Литмир - Электронная Библиотека
A
A

Однажды, когда я вечером пришел, мама вынесла мне откуда-то прекрасный портрет Александры Михайловны Коллонтай — ее подарок папе, писаный масляными красками, — и велела его сжечь. Я сжег ради маминого спокойствия, хотя понимал, что сжигать что бы то ни было после обыска бессмысленно, что портрет хороший, и что это вандализм. Кто же мог знать, что из всех старых большевиков именно Коллонтай, оппозиционсрка в прошлом, уцелела и далее уцелеет?

Тогда же мама рассказала мне про шкатулку Ионова. Уже отстраненный от заведования Госиздатом, в ожидании грядущих бедствий, он, оказывается, где-то в начале тридцатых годов пришел к папе и дал ему на хранение (как «единственному, кому он мог доверить») тяжелую шкатулку; уж не помню, какие сувениры предполагались в ней. Но когда начались аресты зиновьевцсв, папа вскрыл шкатулку и обнаружил, что она набита золотыми полуимпериалами. Он закрыл шкатулку и в темноте осенней ночи бросил её в Фонтанку.

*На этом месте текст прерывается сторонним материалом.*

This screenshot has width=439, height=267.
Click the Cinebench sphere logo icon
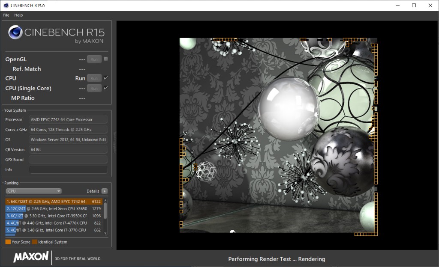[x=15, y=33]
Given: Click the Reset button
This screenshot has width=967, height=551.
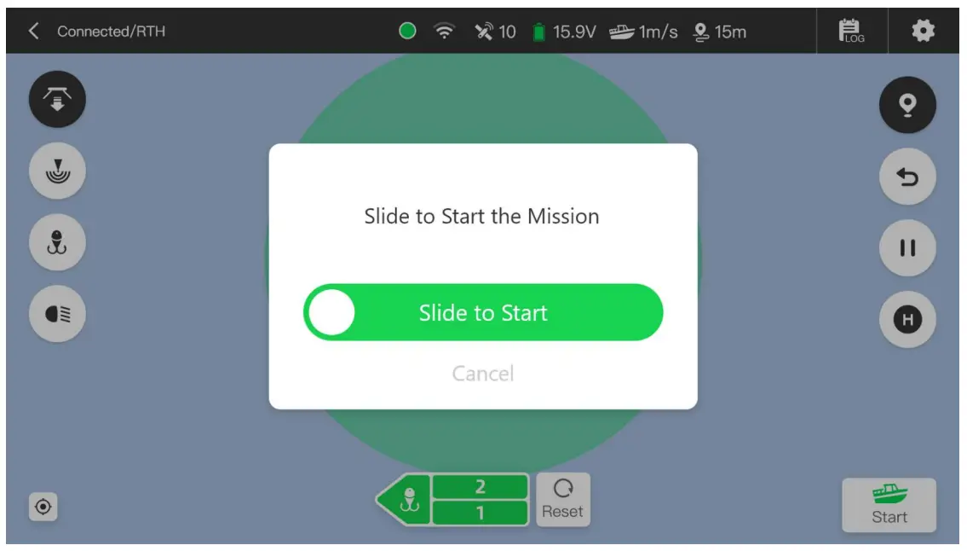Looking at the screenshot, I should pyautogui.click(x=562, y=500).
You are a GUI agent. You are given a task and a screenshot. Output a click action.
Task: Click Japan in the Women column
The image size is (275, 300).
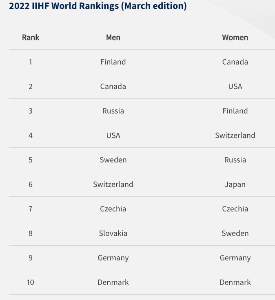click(x=235, y=184)
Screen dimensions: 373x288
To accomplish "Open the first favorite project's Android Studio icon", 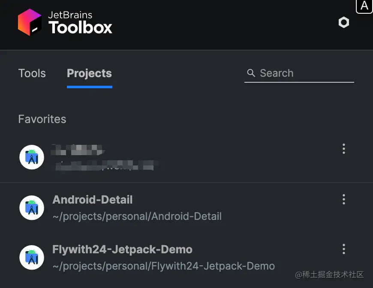I will [x=32, y=157].
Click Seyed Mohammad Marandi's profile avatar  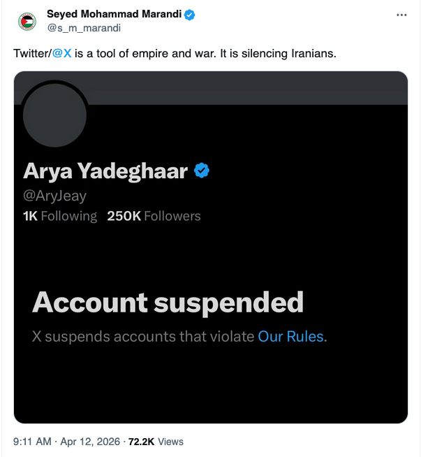pyautogui.click(x=27, y=21)
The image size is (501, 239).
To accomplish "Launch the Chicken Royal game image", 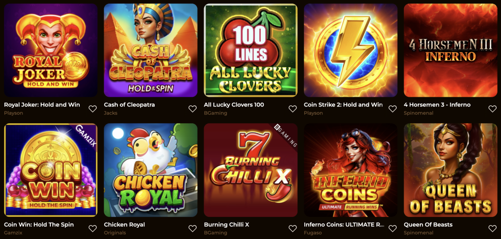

Маму нельзя было узнать, так она постарела; говорила как безумная. Я часто задерживался у нее допоздна и, возвращаясь уже ночью в пустом трамвае, часто видел сидящими на площадке двоих в голубых фуражках: командира с кубиками на красных с лиловым кантом петлицах, с венком и мечом на рукаве, и красноармейца с винтовкой. И я думал: вот еще один дом, где все сейчас мирно ложатся спать, будет через несколько минут разорен и разрушен.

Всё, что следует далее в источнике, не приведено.